We investigate this question in the context of a Deep Repeated ConvLSTM (DRC) agent – a type of generic model-free agent introduced by Guez et al. (2019) – that is trained to play the game of Sokoban Specifically, we focus on DRC agents trained in an actor-critic setting with IMPALA . DRC agents are parameterized by a stack of ConvLSTM layers (i.e. LSTM layers with 3D recurrent states and convolutional connections) that perform multiple internal ticks of recurrent computation for each real time step. At each time step $t$, a DRC agent passes the observed state $x_t$ through a convolutional encoder to produce an encoding $i_t \in \mathbb{R}^{H_0 \times W_0 \times G_0}$. This is then processed by $D$ ConvLSTM layers. At time $t$, the $d$-th ConvLSTM has a cell state $g_t^d \in \mathbb{R}^{H_d \times W_d \times G_d}$. Here, $H_d = W_d = 8$ and $G_d = 32$. Unlike standard recurrent networks, which perform a single tick of recurrent computation per time step, DRC agents perform $N$ ticks of recurrent computation per step.
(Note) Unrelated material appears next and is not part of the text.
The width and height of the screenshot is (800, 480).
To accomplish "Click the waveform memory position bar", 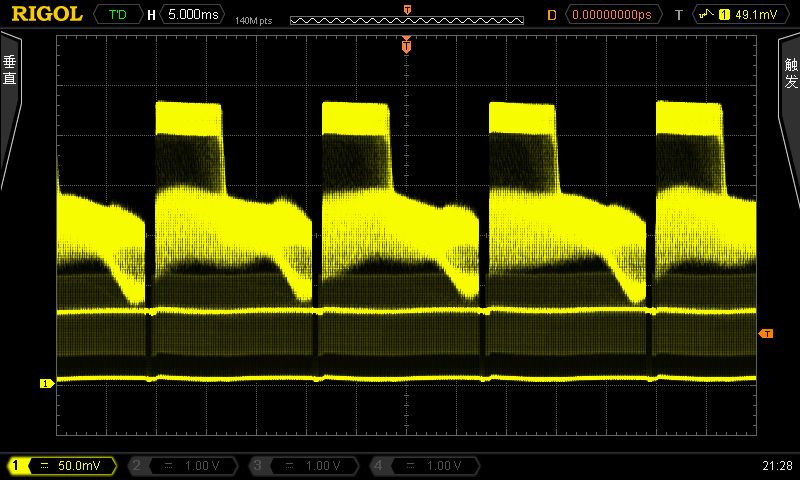I will coord(406,20).
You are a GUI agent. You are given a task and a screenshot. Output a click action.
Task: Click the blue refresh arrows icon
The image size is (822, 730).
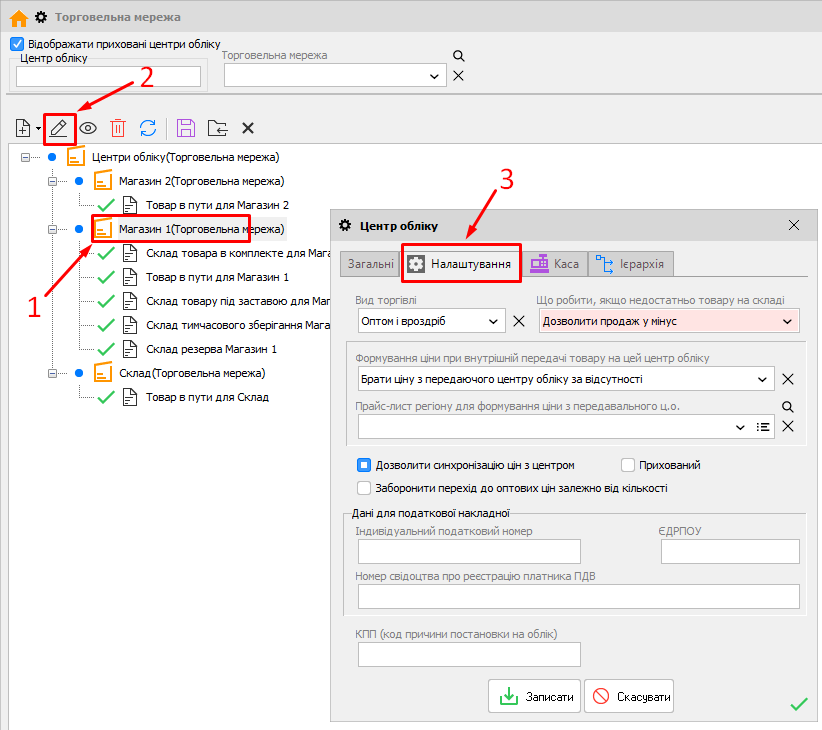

Here, $N=3$. The DRC architecture actually makes a few minor modifications to the basic ConvLSTM. Specifically, the DRC architecture (1) has a bottom-up skip connection that passes the observation encoding as an additional input to all layers; (2) has a top-down skip connection that passes the final-layer output at the prior tick as an additional input to the bottom layer at each tick; (3) uses spatial mean- and max-pooling. The DRC agent we focus on in our work has three ConvLSTM layers that each perform three recurrent ticks for each time step in the environment. The computation performed by this agent is illustrated in Figure 1 below.

Figure 1: llustration of the DRC architecture. For each time step, the architecture encodes the input $x_t$ as a convolutional encoding $i_t$, passes it to a stack of 3 ConvLSTMs which perform three ticks of recurrent computation. The output of the final ConvLSTM after the final internal tick is then flattened, passed through an MLP and projected to produce policy logits $\pi_t$ and a value estimate $v_t$.

Sokoban is a deterministic, episodic environment in which an agent must navigate around an 8x8 grid to push four boxes onto four targets. The agent can move a box by stepping onto the square it inhabits. If, for example, the agent steps up onto a square containing a box, the box is pushed one square up. Sokoban allows agents to push boxes in such a way that levels become permanently unsolvable. It is hence a hard domainSokoban is PSPACE-complete. and is a common benchmark environment when studying planning An illustration of an agent playing Sokoban can be seen in Figure 2 below.We use a version of Sokoban in which the agent observes a symbolic representation of the environment. In this representation, each square of a Sokoban board is represented as a one-hot vector denoting which of 7 possible states that square is in. However, for ease of inspection, we present all figures using pixel representations of Sokoban.

Figure 2: Illustration of Sokoban

Despite lacking an explicit world model, DRC agents have been shown to behave as though they are performing decision-time planning when playing Sokoban. For example, DRC agents have been shown to:

Yet, it was not previously known why DRC agents behave in this way: is this behaviour merely the result of complex learned heuristics, or do DRC agents truly learn to internally plan?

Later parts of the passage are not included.